If CNBC’s Rick Santelli wasn’t so firm (or perhaps delusional) in his convictions, Monday could have been very humbling for the financial analyst and tea party revolutionary.
Santelli was humiliated on-air Monday by fellow CNBC commentator Steve Liesman in a video clip that racked up scores of clicks and schadenfreude.
But even before Liesman rattled off all the ways his colleague has been wrong, the always-animated Santelli, who’s spent years pushing bunk doomsday scenarios about spikes in inflation that never came, screamed on the floor of the Chicago Board of Trade that he’s been right all along.
Some traders standing nearby applauded — just as they did in 2009, when his famous rant about capitalism helped launch the tea party movement.

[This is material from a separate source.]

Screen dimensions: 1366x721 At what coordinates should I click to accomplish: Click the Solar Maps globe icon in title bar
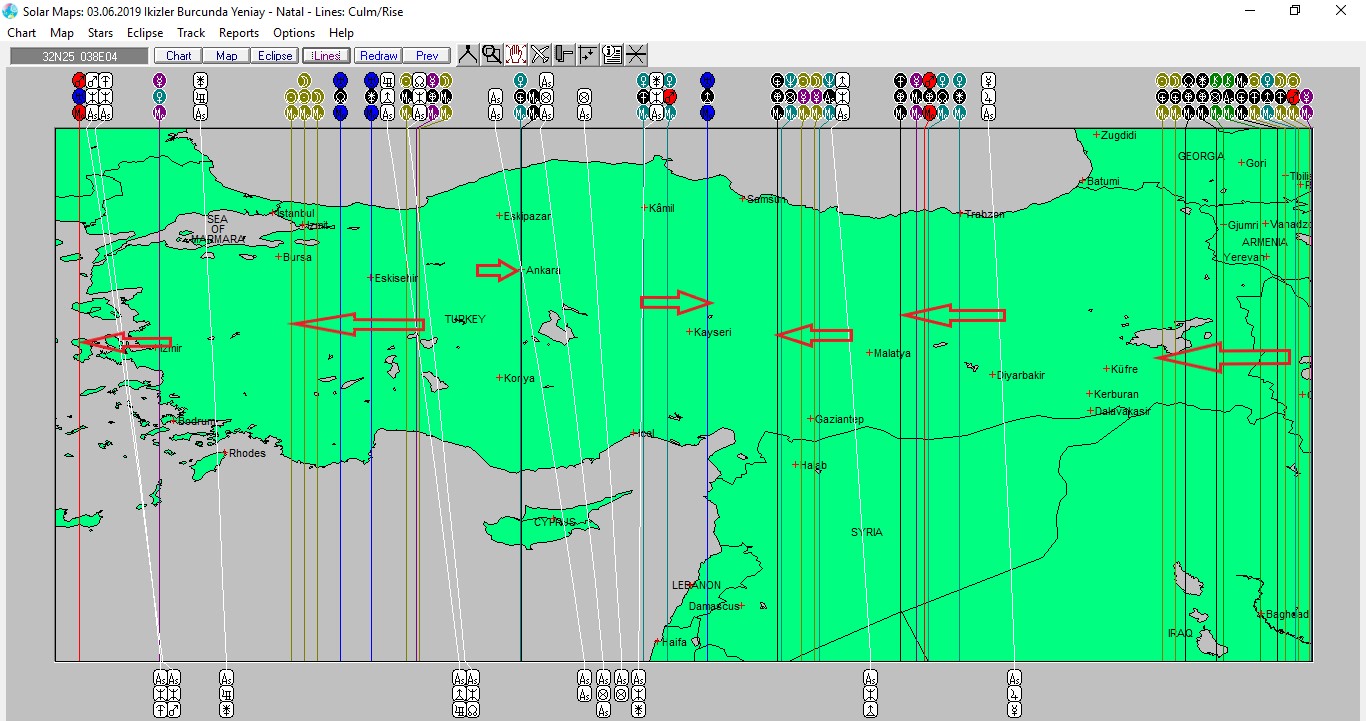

New York Times columnist Paul Krugman wrote Monday night that he has a hunch why the consistently wrong Santelli still receives such a warm reception among the traders.
Think about that: Liesman is of course right about Santelli’s record, and as I’ve pointed out many times this goes for all the inflationistas. So any trader who believed him would have lost money hand over fist. So why the applause?
Basically, I think, it’s because Santelli is their kind of guy; he hates the poors, he hates people who want to help the poors, he was trashing Janet Yellen for suggesting that she actually cares about the plight of the unemployed. And the traders feel the same way. So they like Santelli even though he’s been wrong about everything.
Krugman is awesome. If you don’t follow his blog at the NYTimes, you should.
You can sell ignorance and fear around class, race, sex, religion and politics. People will fight to their deaths against their best interest. Santelli is a lone wolf of the big banks and Wall Street.
They are all delusional and some are more personable than others, like Santelli or Madoff.
Traders applauding him? So there is honor among thieves.
And, in general, this is akin to the kind of “leg up” you get when you’re a Republican politician dealing with your base. GOTPers will vote for their guys even when they’re wrong about everything. Democrats, not so much, the progressive base is way more skeptical. Democratic flim-flammers, [Henry Cuellar, I’m lookin’ at you] and are there are a few out there, generally don’t stay around long, or are relegated to back bench status.
Shows how little rationality is involved in buying and selling stocks and other financial instruments in the those markets.